Flavocytochrome b2 from baker's yeast. Computer-simulation studies of a new scheme for intramolecular electron transfer.

It has been shown recently that the use of L-(+)-[2-2H]lactate as substrate instead of unlabeled L-(+)-lactate induces a lowering of the flavin reduction rate of cytochrome b2 by a factor of 8 [D. Pompon, M. Iwatsubo, and F. Lederer (1980) Eur. J. Biochem. 104, 479--488]. This high isotope effect enabled us to study electron transfer between prosthetic groups at a very low rate of electron entry. The kinetic scheme for electron transfer in cytochrome b2 proposed by Capeillère-Blandin [Eur.

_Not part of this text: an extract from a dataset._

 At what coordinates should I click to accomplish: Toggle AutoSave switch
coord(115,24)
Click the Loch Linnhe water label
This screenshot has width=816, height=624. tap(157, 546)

J. Biochem. 56, 91--101 (1975)] is examined here in the light of the kinetic data reported in our preceding paper. This study indicates some disagreements, particularly at a low rate of electron entry. New kinetic schemes capable of explaining data obtained with deuterated lactate are proposed. These new schemes differ from that of Capeillère-Blandin in that: (a) the hypothesis of simultaneous prosthetic group reduction for the two protomers of one given dimer is abandoned; (b) the limiting step of the slow phases of heme and flavin reduction is a slow interprotomer electron exchange between a heme pair, a flavin pair or heme and flavin; (c) a rather fast conformational change controlled by the redox state of heme or flavin of one promoter can modulate the rate of electron transfer in another promoter. These new kinetic schemes allow us to determine the rate of intraprotomer and interprotomer electron transfer and to decide precisely how these steps are modified by the proteolytic cleavage of 'intact' enzyme to 'cleaved' enzyme.